Rich fuel mixtures at cold start smell sweet. Sitting for a week will cause some condensation in your exhaust. If there was coolant in the cylinder you may also notice some misfiring at start up. I don't think your HG is bad yet. Now if you have some worm clamps and/or aftermarket radiator hoses I'm more inclined to believe you're losing coolant through that.

in my experience black stone can find the smallest headgasket leaks even with all other mentioned tests test pass. This is provided it was driven a full 5k miles when the sample was taken. I suppose it is possible that the headgasket could leak directly from the cooling system into the combustion chamber and skip the oil. You say it's loosing "some" coolant. In talking with people about cars people tell be that a teaspoon is "some" and to others 2 gallons is "some" do you have a measurement?
First , I spoke with the lady at Blackstone about my sample as I change every 3,000 , the lady ask me how many miles I had on it as it was time for an oil change , so I did and caught my oil in the middle of the stream , she assured me that would be fine , as per the coolant , that’s a tad more difficult, but in my reservoir it was an approximately 1 inch above full line , as I have a new radiator / thermostat. And after driving a week / week and half it sits now on the full line .

# What is being asked:
Write out the entire head gasket discussion word for word. The listing that comes next can be left aside.

# Supplied material:

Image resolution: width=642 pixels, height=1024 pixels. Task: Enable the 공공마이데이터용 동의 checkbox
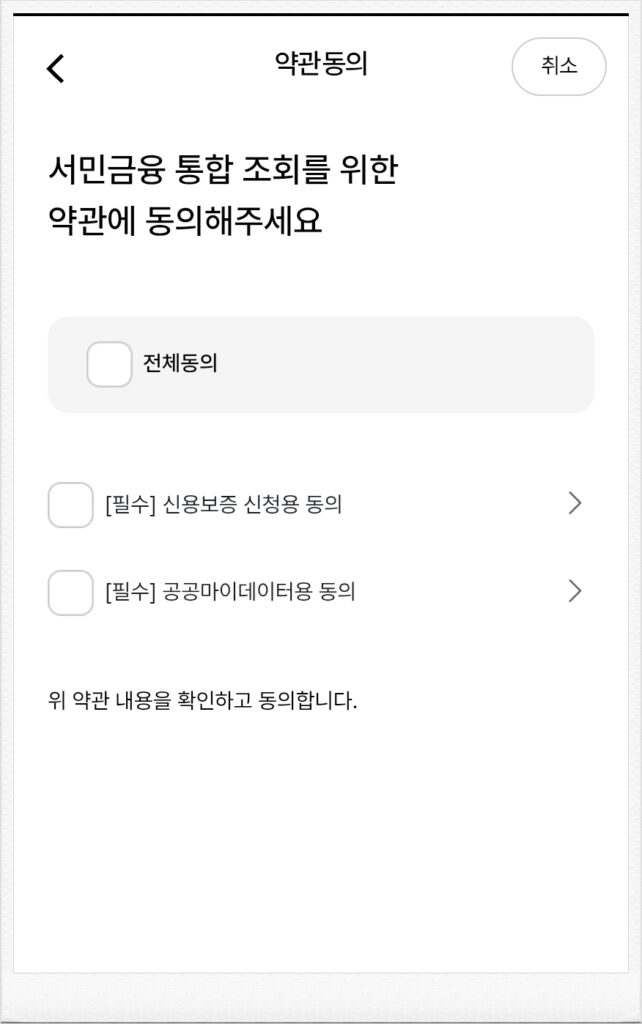(x=71, y=592)
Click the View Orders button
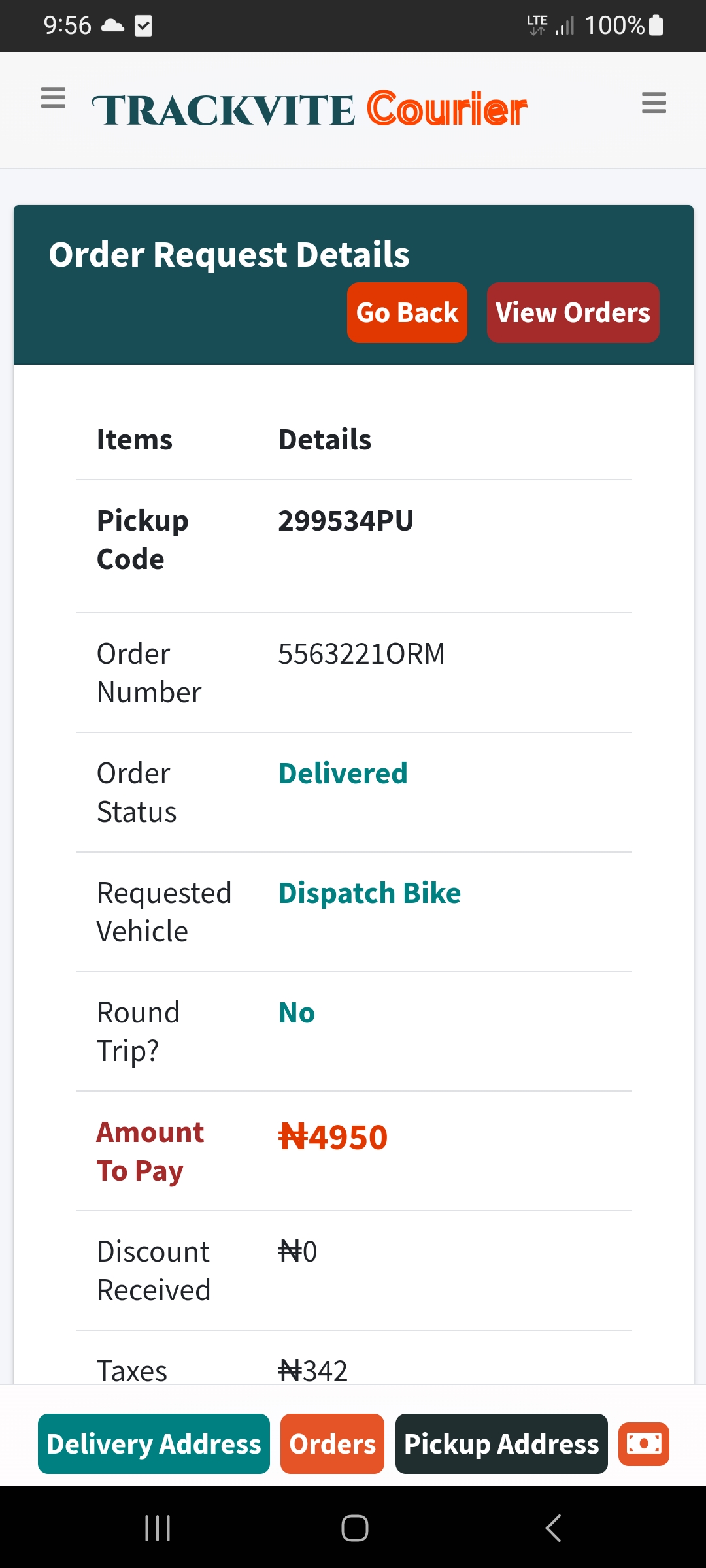 tap(573, 313)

# Exercise output:
Rich fuel mixtures at cold start smell sweet. Sitting for a week will cause some condensation in your exhaust. If there was coolant in the cylinder you may also notice some misfiring at start up. I don't think your HG is bad yet. Now if you have some worm clamps and/or aftermarket radiator hoses I'm more inclined to believe you're losing coolant through that.

in my experience black stone can find the smallest headgasket leaks even with all other mentioned tests test pass. This is provided it was driven a full 5k miles when the sample was taken. I suppose it is possible that the headgasket could leak directly from the cooling system into the combustion chamber and skip the oil. You say it's loosing "some" coolant. In talking with people about cars people tell be that a teaspoon is "some" and to others 2 gallons is "some" do you have a measurement?
First , I spoke with the lady at Blackstone about my sample as I change every 3,000 , the lady ask me how many miles I had on it as it was time for an oil change , so I did and caught my oil in the middle of the stream , she assured me that would be fine , as per the coolant , that’s a tad more difficult, but in my reservoir it was an approximately 1 inch above full line , as I have a new radiator / thermostat. And after driving a week / week and half it sits now on the full line .